# [EXTRACTED TEXT]
____________________

Although the embodiments above have been described in considerable detail, numerous variations and modifications will become apparent to those skilled in the art once the above disclosure is fully appreciated. It is intended that the following claims be interpreted to embrace all such variations and modifications.
1. A system, comprising:
one or more processing nodes individually comprising at least one processor and a memory, the memory comprising program instructions that when executed by the at least one processor cause the at least one processor to implement a model generation protocol configured to recursively generate a sub-tree of a differentially-private decision tree, wherein to recursively generate the sub-tree the model generation protocol is configured to:
determine, from a data set previously partitioned according to a parent sub-tree, a plurality of class partitions individually comprising respective differentially-private frequencies for a plurality of attributes of the data set;
generate respective quality scores for the plurality attributes based at least in part on the plurality of class partitions;
select an attribute of the respective attributes according to the respective quality scores; and
partition, to build a plurality of child sub-trees, the data set according to an encoding determined for the selected attribute; wherein to build individual ones of the plurality of child sub-trees the model generation protocol is configured to recurse according to the partitioned data set.
2. The system of claim 1, wherein the model generation protocol is further configured to generate a leaf node, wherein to generate the leaf node the model generation protocol is configured to:
determine, from another data set previously partitioned according to another parent sub-tree, another plurality of class partitions individually comprising respective other differentially-private frequencies for the plurality of attributes of the data set;
create the leaf node based at least in part on a maximum differentially-private frequency of the respective other differentially-private frequencies.

____________________

# [SUPPLIED MATERIAL]
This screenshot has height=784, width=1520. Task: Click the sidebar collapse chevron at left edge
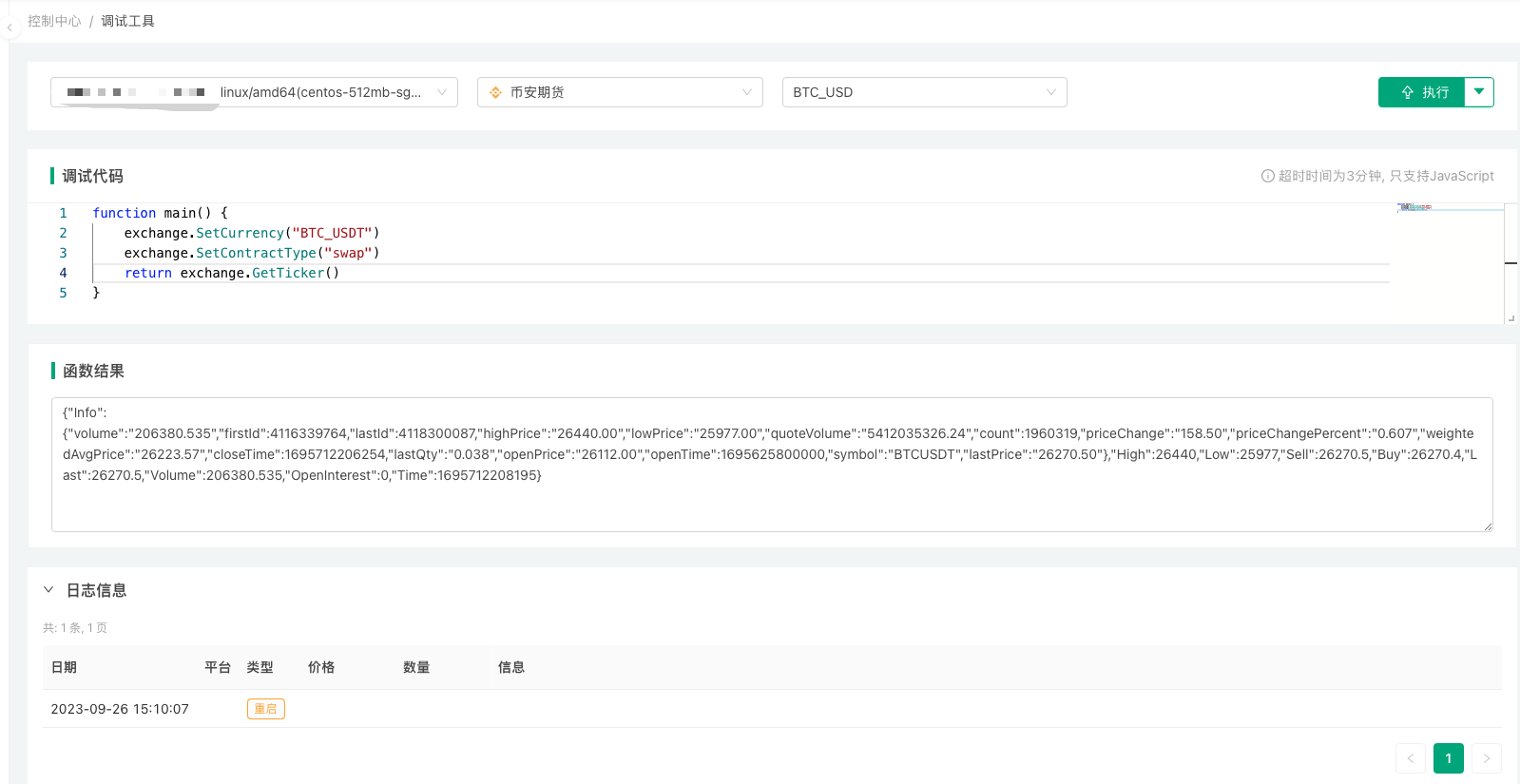(x=10, y=29)
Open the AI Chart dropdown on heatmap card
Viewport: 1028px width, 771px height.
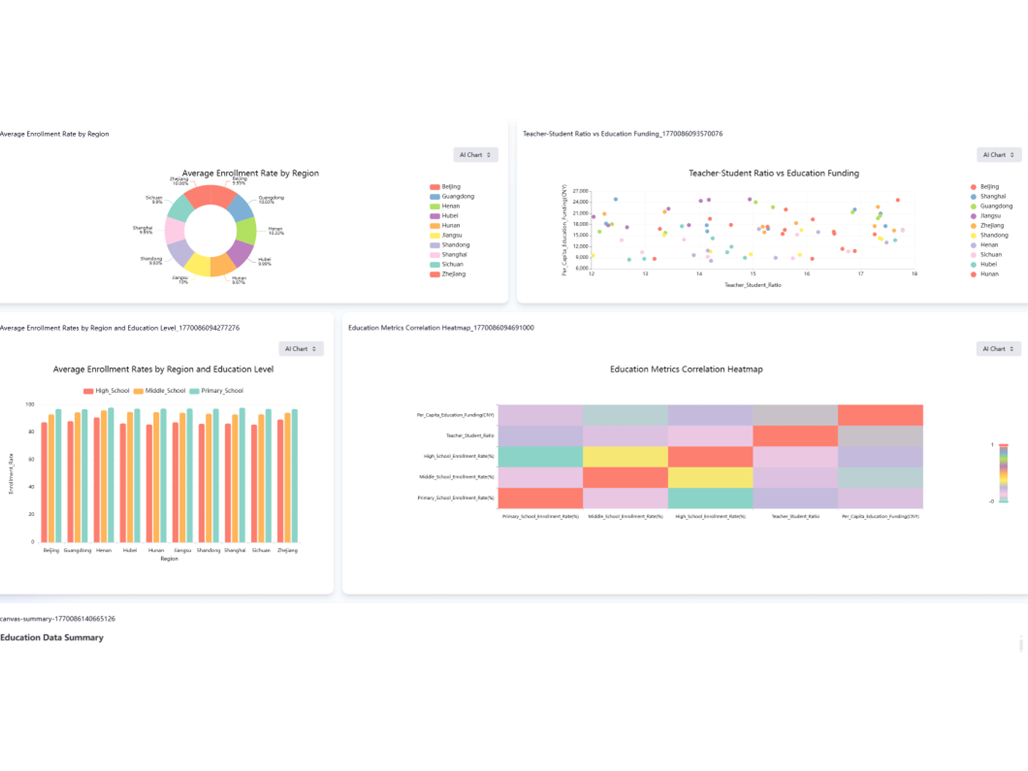point(998,348)
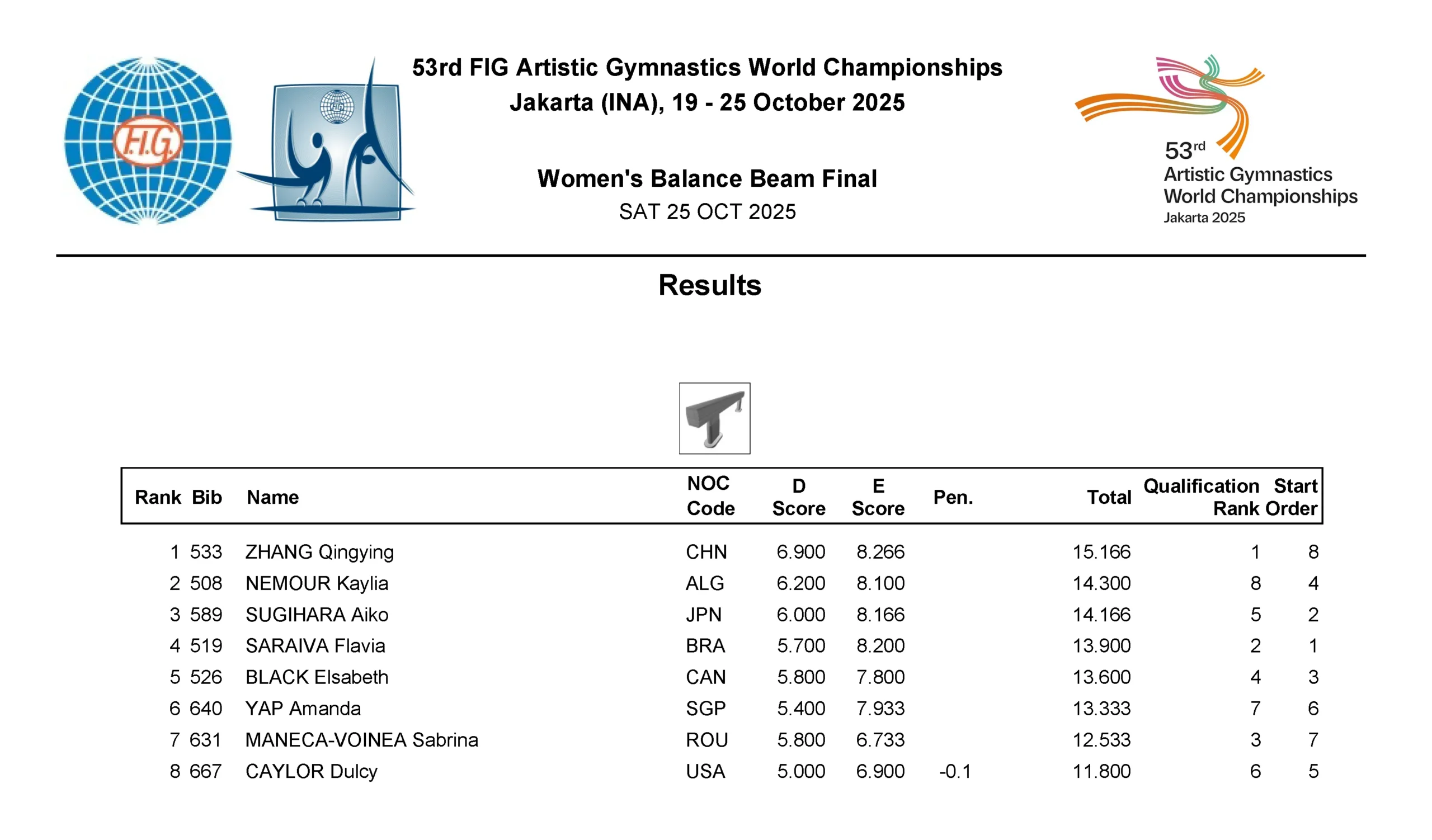This screenshot has width=1432, height=840.
Task: Click the NOC Code column header
Action: pos(710,495)
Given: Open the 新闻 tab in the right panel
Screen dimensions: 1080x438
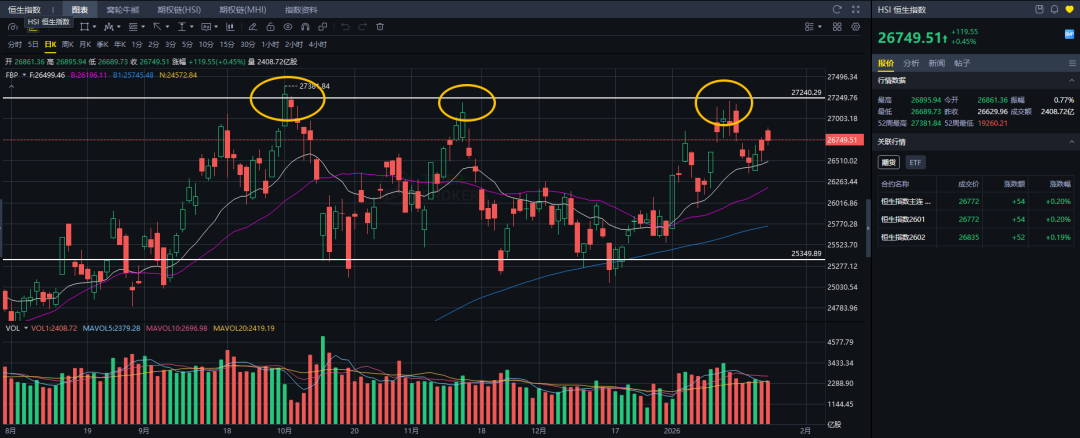Looking at the screenshot, I should (936, 62).
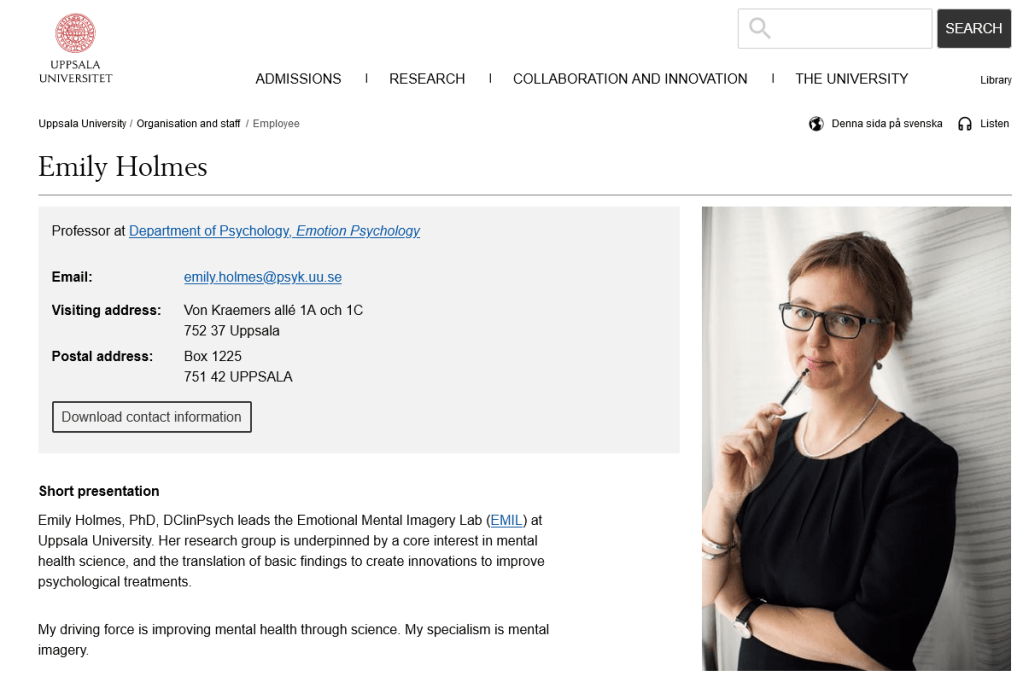Click the emily.holmes@psyk.uu.se email link

click(x=263, y=277)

____________________

# [REQUIREMENTS]
Continue the patent claims on differentially-private decision trees from the point where they stop.

# [OUTPUT OF THE EXERCISE]
3. The system of claim 1, wherein the differentially-private decision tree comprises a plurality of decision nodes and a plurality of leaf nodes, and wherein individual ones of the plurality of decision nodes have a same number of child nodes.
4. The system of claim 1, wherein to determine the plurality of differentially-private frequencies the model generation protocol is configured to add respective amounts of noise to individual ones of respective determined differentially-private frequencies according to respective provided privacy and sensitivity parameters.
5. The system of claim 1, wherein the one or more processing nodes comprise a plurality of processing nodes collectively implementing a secure multiparty computation protocol.
6. The system of claim 1, wherein to generate a quality score of the respective quality scores for the plurality attributes the model generation protocol is configured to sum respective maximum one-hot encoding frequencies of the plurality of class partitions for individual ones of the one-hot encoding frequencies.
7. The system of claim 1, wherein to select the attribute of the respective attributes the model generation protocol is configured to select an attribute of a portion of available attributes of the plurality of attributes of the data set having a highest quality score of the respective quality scores.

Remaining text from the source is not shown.